*** Given data ***

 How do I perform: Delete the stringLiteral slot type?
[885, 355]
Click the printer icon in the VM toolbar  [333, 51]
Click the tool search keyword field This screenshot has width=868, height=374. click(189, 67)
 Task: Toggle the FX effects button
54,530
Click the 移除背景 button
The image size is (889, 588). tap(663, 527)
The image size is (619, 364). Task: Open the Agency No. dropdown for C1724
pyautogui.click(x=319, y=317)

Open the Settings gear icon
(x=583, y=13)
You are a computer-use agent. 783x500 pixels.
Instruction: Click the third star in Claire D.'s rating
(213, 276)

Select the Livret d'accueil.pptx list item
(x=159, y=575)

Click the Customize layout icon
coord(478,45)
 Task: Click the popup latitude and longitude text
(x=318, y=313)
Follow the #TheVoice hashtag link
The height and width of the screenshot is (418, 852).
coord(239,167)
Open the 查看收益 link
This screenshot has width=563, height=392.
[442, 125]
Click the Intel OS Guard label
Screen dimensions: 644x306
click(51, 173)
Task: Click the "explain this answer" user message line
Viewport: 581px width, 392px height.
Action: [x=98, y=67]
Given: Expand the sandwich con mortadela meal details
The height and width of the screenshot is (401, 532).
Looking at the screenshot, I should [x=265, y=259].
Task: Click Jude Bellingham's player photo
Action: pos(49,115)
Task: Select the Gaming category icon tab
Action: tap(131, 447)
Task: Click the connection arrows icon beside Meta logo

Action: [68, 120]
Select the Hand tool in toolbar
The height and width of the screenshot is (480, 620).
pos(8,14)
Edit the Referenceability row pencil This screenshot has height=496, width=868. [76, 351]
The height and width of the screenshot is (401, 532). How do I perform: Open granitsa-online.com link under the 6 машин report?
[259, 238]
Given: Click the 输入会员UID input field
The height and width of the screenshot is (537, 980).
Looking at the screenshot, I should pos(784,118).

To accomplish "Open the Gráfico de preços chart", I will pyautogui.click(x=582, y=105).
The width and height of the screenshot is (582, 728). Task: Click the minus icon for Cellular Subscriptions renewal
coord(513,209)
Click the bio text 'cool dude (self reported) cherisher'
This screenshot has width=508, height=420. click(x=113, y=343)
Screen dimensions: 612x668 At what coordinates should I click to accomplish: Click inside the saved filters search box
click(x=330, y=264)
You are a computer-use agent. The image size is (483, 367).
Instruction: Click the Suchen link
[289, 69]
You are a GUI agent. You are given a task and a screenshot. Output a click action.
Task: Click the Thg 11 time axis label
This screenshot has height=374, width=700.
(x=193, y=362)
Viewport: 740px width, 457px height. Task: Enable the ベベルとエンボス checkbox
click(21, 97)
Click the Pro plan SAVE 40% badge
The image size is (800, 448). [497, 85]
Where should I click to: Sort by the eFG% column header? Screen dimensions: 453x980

*** End of Given data ***

● Task prompt
Would you please transcribe all of the entries above exactly?

● Solution to the problem
 How do I perform: Delete the stringLiteral slot type?
[885, 355]
Click the printer icon in the VM toolbar  [333, 51]
Click the tool search keyword field This screenshot has width=868, height=374. click(189, 67)
 Task: Toggle the FX effects button
54,530
Click the 移除背景 button
The image size is (889, 588). tap(663, 527)
The image size is (619, 364). Task: Open the Agency No. dropdown for C1724
pyautogui.click(x=319, y=317)

Open the Settings gear icon
(x=583, y=13)
You are a computer-use agent. 783x500 pixels.
Instruction: Click the third star in Claire D.'s rating
(213, 276)

Select the Livret d'accueil.pptx list item
(x=159, y=575)

Click the Customize layout icon
coord(478,45)
 Task: Click the popup latitude and longitude text
(x=318, y=313)
Follow the #TheVoice hashtag link
The height and width of the screenshot is (418, 852).
coord(239,167)
Open the 查看收益 link
This screenshot has width=563, height=392.
[442, 125]
Click the Intel OS Guard label
Screen dimensions: 644x306
click(51, 173)
Task: Click the "explain this answer" user message line
Viewport: 581px width, 392px height.
Action: [x=98, y=67]
Given: Expand the sandwich con mortadela meal details
The height and width of the screenshot is (401, 532).
Looking at the screenshot, I should [x=265, y=259].
Task: Click Jude Bellingham's player photo
Action: pos(49,115)
Task: Select the Gaming category icon tab
Action: tap(131, 447)
Task: Click the connection arrows icon beside Meta logo

Action: [68, 120]
Select the Hand tool in toolbar
The height and width of the screenshot is (480, 620).
pos(8,14)
Edit the Referenceability row pencil This screenshot has height=496, width=868. [76, 351]
The height and width of the screenshot is (401, 532). How do I perform: Open granitsa-online.com link under the 6 машин report?
[259, 238]
Given: Click the 输入会员UID input field
The height and width of the screenshot is (537, 980).
Looking at the screenshot, I should pos(784,118).

To accomplish "Open the Gráfico de preços chart", I will pyautogui.click(x=582, y=105).
The width and height of the screenshot is (582, 728). Task: Click the minus icon for Cellular Subscriptions renewal
coord(513,209)
Click the bio text 'cool dude (self reported) cherisher'
This screenshot has width=508, height=420. click(x=113, y=343)
Screen dimensions: 612x668 At what coordinates should I click to accomplish: Click inside the saved filters search box
click(x=330, y=264)
You are a computer-use agent. The image size is (483, 367).
Instruction: Click the Suchen link
[289, 69]
You are a GUI agent. You are given a task and a screenshot. Output a click action.
Task: Click the Thg 11 time axis label
This screenshot has height=374, width=700.
(x=193, y=362)
Viewport: 740px width, 457px height. Task: Enable the ベベルとエンボス checkbox
click(21, 97)
Click the Pro plan SAVE 40% badge
The image size is (800, 448). [497, 85]
Where should I click to: Sort by the eFG% column header? Screen dimensions: 453x980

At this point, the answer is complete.